Florin Andrei
2009-Sep-23 18:31 UTC
[Ocfs2-users] "another node is heartbeating in our slot"
OCFS2 cluster, two nodes, nothing fancy: ##################################### [root at serv1 ~]# cat /etc/ocfs2/cluster.conf node: ip_port = 7777 ip_address = 10.10.20.64 number = 0 name = serv1.foobar cluster = ocfs2 node: ip_port = 7777 ip_address = 10.10.20.65 number = 1 name = serv2.foobar cluster = ocfs2 cluster: node_count = 2 name = ocfs2 ##################################### A filesystem shared by these two machines got mounted on a 3rd machine, which is part of another cluster, and the 3rd machine happens to share the same node number with serv2. Some files were deleted on the 3rd machine, then the fs was unmounted from it (but remained mounted on 1 and 2). As a result, a bunch of messages like this appeared in the logs: serv2 kernel: (21146,1):o2hb_do_disk_heartbeat:982 ERROR: Device "dm-3": another node is heartbeating in our slot! And now there's a discrepancy between the disk usage indicated by df (it's pretty high) and du (it's much lower). Also, ls -l generates weird output for some files (which were supposedly deleted on the 3rd machine): ?--------- ? ? ? ? ? access_log.20090601 ?--------- ? ? ? ? ? access_log.20090602 ?--------- ? ? ? ? ? access_log.20090603 ?--------- ? ? ? ? ? access_log.20090604 I unmounted the fs on serv2 then mounted it back, but that didn't help. Didn't try to unmount serv1 yet. Any suggestions? -- Florin Andrei http://florin.myip.org/
Sunil Mushran
2009-Sep-23 18:36 UTC
[Ocfs2-users] "another node is heartbeating in our slot"

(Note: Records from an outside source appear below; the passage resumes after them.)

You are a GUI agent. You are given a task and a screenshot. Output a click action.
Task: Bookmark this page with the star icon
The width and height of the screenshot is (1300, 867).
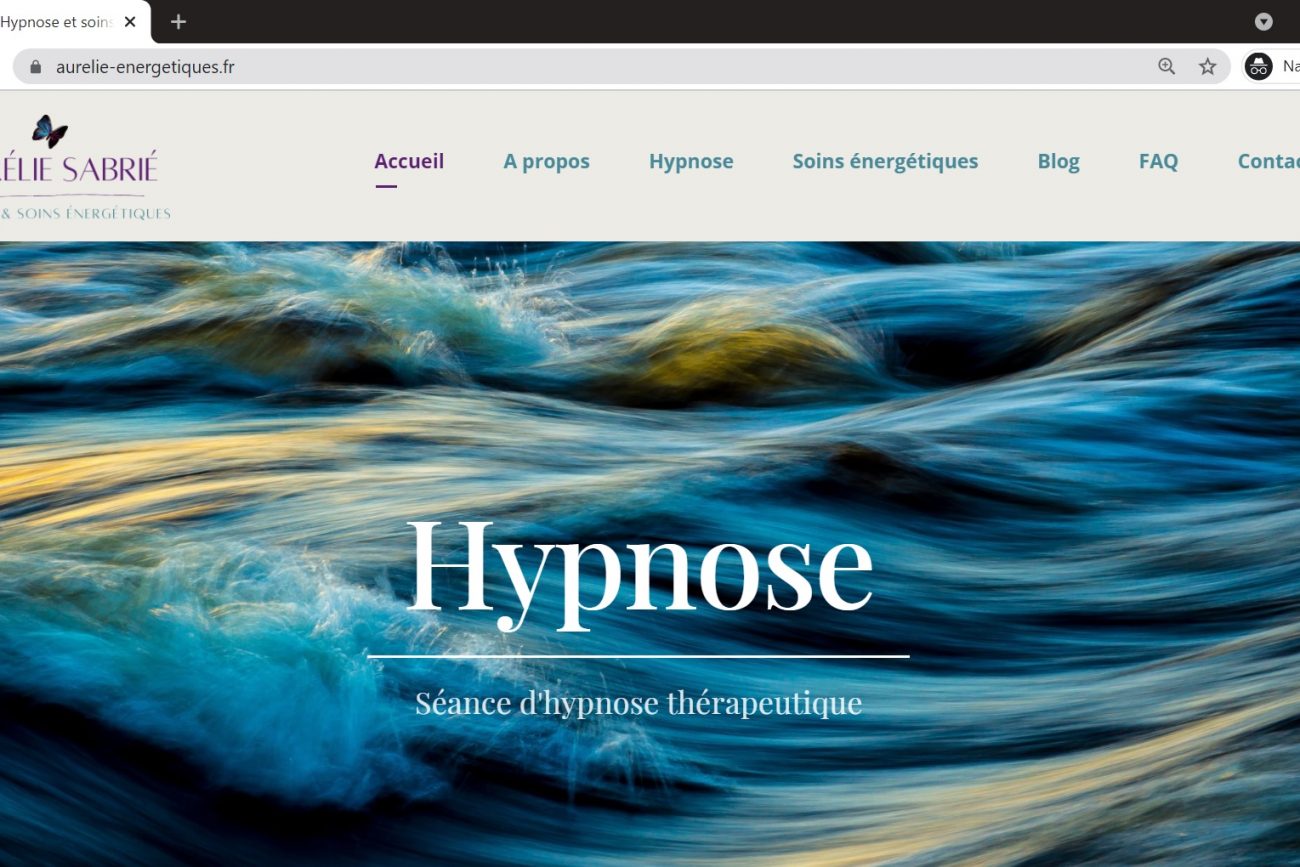pos(1207,67)

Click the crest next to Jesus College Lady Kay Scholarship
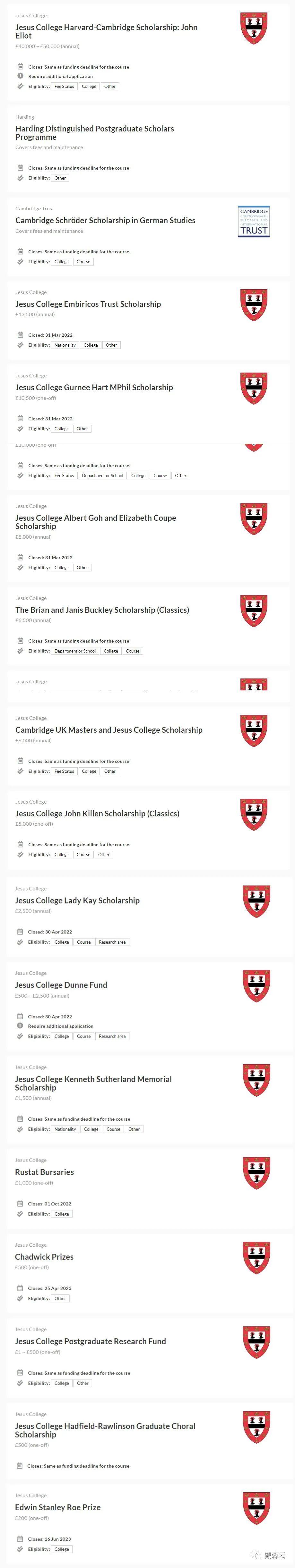(x=256, y=901)
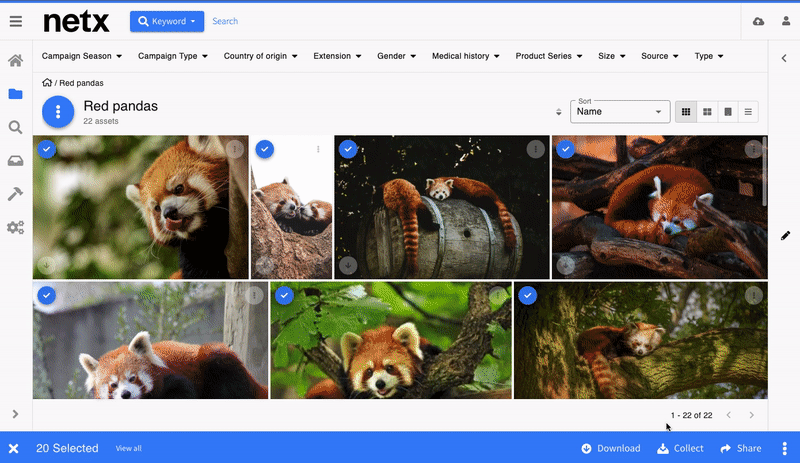Uncheck the sleeping panda on branch image

(528, 295)
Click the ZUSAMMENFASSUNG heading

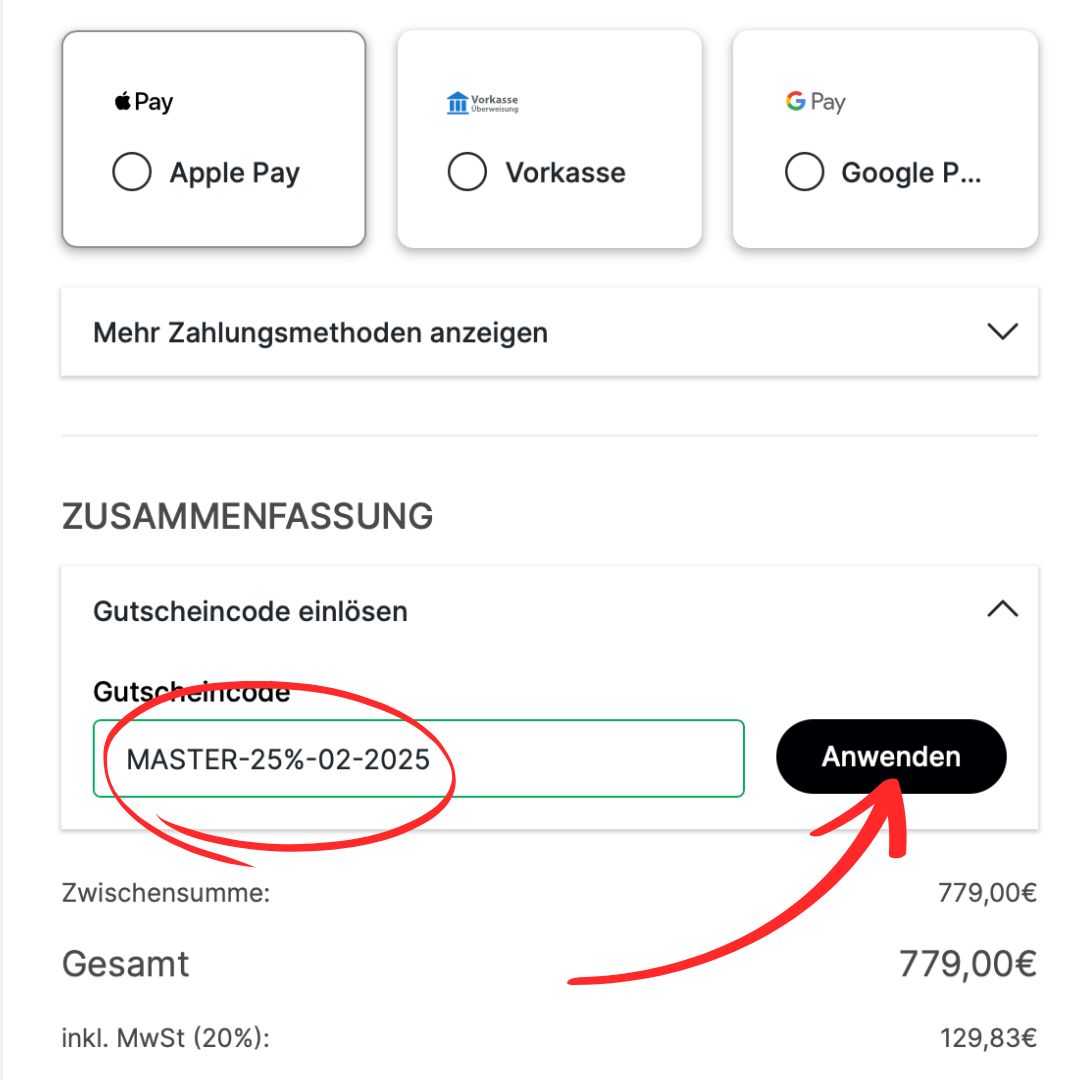248,517
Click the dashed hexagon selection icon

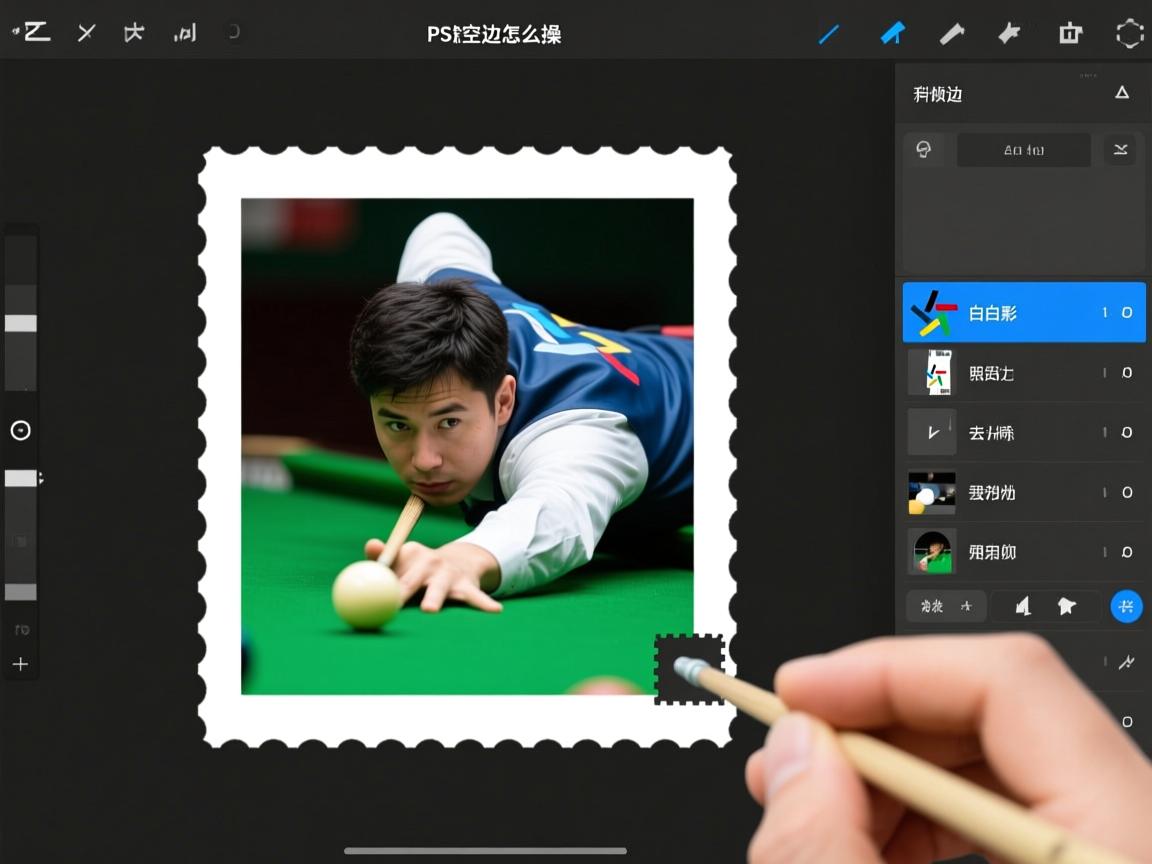pos(1129,34)
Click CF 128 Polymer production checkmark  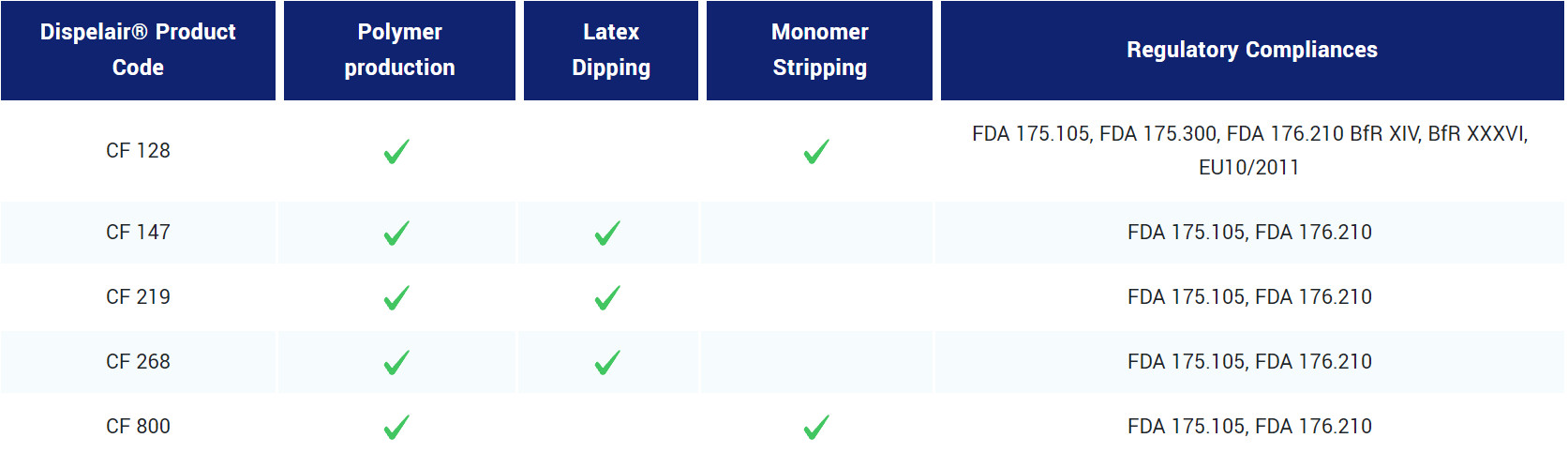pos(396,151)
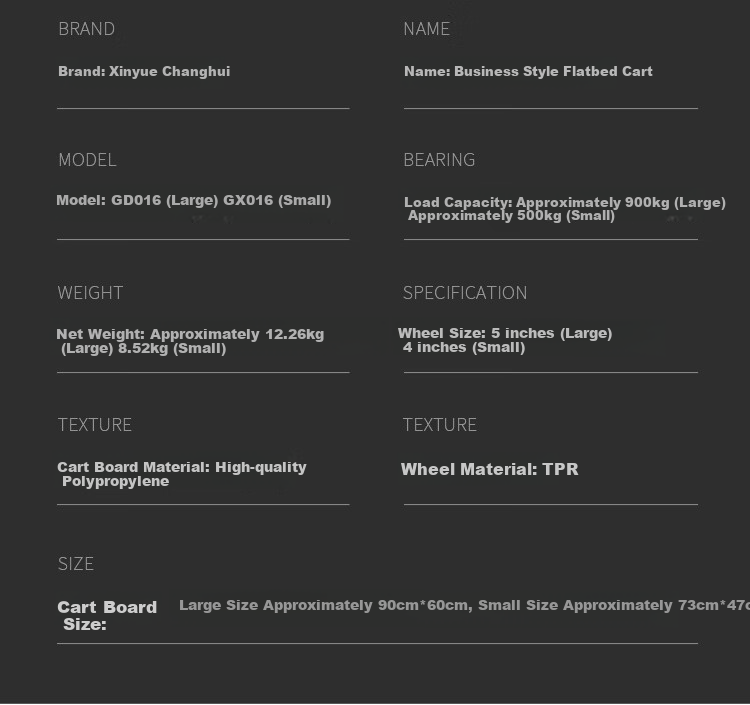Click TEXTURE heading above Wheel Material

[x=440, y=425]
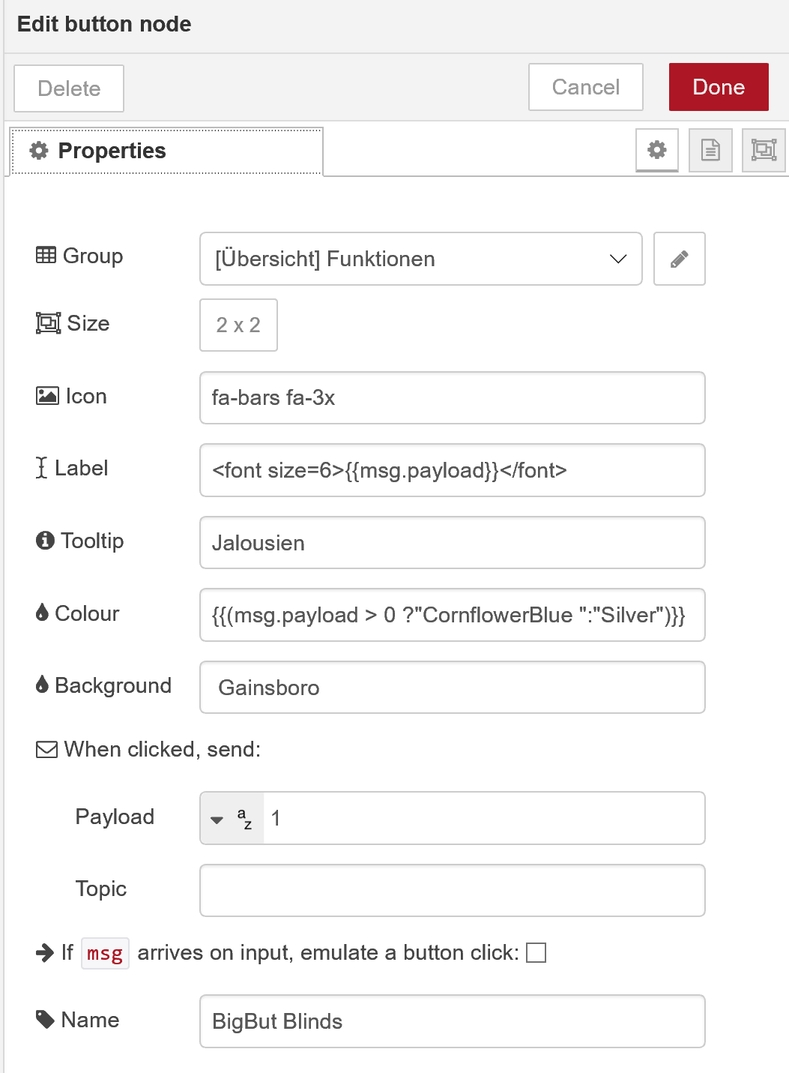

You cannot share a device between two different clusters. Florin Andrei wrote:> OCFS2 cluster, two nodes, nothing fancy: > > ##################################### > [root at serv1 ~]# cat /etc/ocfs2/cluster.conf > node: > ip_port = 7777 > ip_address = 10.10.20.64 > number = 0 > name = serv1.foobar > cluster = ocfs2 > > node: > ip_port = 7777 > ip_address = 10.10.20.65 > number = 1 > name = serv2.foobar > cluster = ocfs2 > > cluster: > node_count = 2 > name = ocfs2 > ##################################### > > A filesystem shared by these two machines got mounted on a 3rd machine, > which is part of another cluster, and the 3rd machine happens to share > the same node number with serv2. > Some files were deleted on the 3rd machine, then the fs was unmounted > from it (but remained mounted on 1 and 2). > As a result, a bunch of messages like this appeared in the logs: > > serv2 kernel: (21146,1):o2hb_do_disk_heartbeat:982 ERROR: Device "dm-3": > another node is heartbeating in our slot! > > And now there's a discrepancy between the disk usage indicated by df > (it's pretty high) and du (it's much lower). Also, ls -l generates weird > output for some files (which were supposedly deleted on the 3rd machine): > > ?--------- ? ? ? ? ? access_log.20090601 > ?--------- ? ? ? ? ? access_log.20090602 > ?--------- ? ? ? ? ? access_log.20090603 > ?--------- ? ? ? ? ? access_log.20090604 > > I unmounted the fs on serv2 then mounted it back, but that didn't help. > Didn't try to unmount serv1 yet. > > Any suggestions? > >